### WHAT THIS TASK INVOLVES
Repeat the entries below word for word, keeping every line in its original order.

### EXERCISE DATA
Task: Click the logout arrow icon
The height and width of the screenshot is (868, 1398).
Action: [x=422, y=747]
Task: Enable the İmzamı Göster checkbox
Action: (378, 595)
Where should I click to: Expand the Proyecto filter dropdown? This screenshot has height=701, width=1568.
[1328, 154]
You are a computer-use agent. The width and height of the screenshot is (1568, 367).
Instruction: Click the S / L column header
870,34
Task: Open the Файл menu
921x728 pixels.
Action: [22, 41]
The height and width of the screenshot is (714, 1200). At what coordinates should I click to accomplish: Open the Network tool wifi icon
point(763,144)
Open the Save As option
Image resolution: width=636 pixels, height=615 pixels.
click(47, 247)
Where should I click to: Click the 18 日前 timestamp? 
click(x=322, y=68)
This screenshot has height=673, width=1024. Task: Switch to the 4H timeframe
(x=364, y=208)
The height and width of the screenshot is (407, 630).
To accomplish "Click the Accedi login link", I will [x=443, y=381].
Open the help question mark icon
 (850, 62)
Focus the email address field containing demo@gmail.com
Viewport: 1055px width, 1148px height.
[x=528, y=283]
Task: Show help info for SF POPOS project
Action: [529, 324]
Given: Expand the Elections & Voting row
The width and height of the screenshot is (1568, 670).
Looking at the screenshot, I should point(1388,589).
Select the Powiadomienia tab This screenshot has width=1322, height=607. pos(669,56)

### CORRECT OUTPUT
Task: Click the logout arrow icon
The height and width of the screenshot is (868, 1398).
Action: [x=422, y=747]
Task: Enable the İmzamı Göster checkbox
Action: (378, 595)
Where should I click to: Expand the Proyecto filter dropdown? This screenshot has height=701, width=1568.
[1328, 154]
You are a computer-use agent. The width and height of the screenshot is (1568, 367).
Instruction: Click the S / L column header
870,34
Task: Open the Файл menu
921x728 pixels.
Action: [22, 41]
The height and width of the screenshot is (714, 1200). At what coordinates should I click to accomplish: Open the Network tool wifi icon
point(763,144)
Open the Save As option
Image resolution: width=636 pixels, height=615 pixels.
click(47, 247)
Where should I click to: Click the 18 日前 timestamp? 
click(x=322, y=68)
This screenshot has height=673, width=1024. Task: Switch to the 4H timeframe
(x=364, y=208)
The height and width of the screenshot is (407, 630).
To accomplish "Click the Accedi login link", I will [x=443, y=381].
Open the help question mark icon
 (850, 62)
Focus the email address field containing demo@gmail.com
Viewport: 1055px width, 1148px height.
[x=528, y=283]
Task: Show help info for SF POPOS project
Action: [529, 324]
Given: Expand the Elections & Voting row
The width and height of the screenshot is (1568, 670).
Looking at the screenshot, I should point(1388,589).
Select the Powiadomienia tab This screenshot has width=1322, height=607. pos(669,56)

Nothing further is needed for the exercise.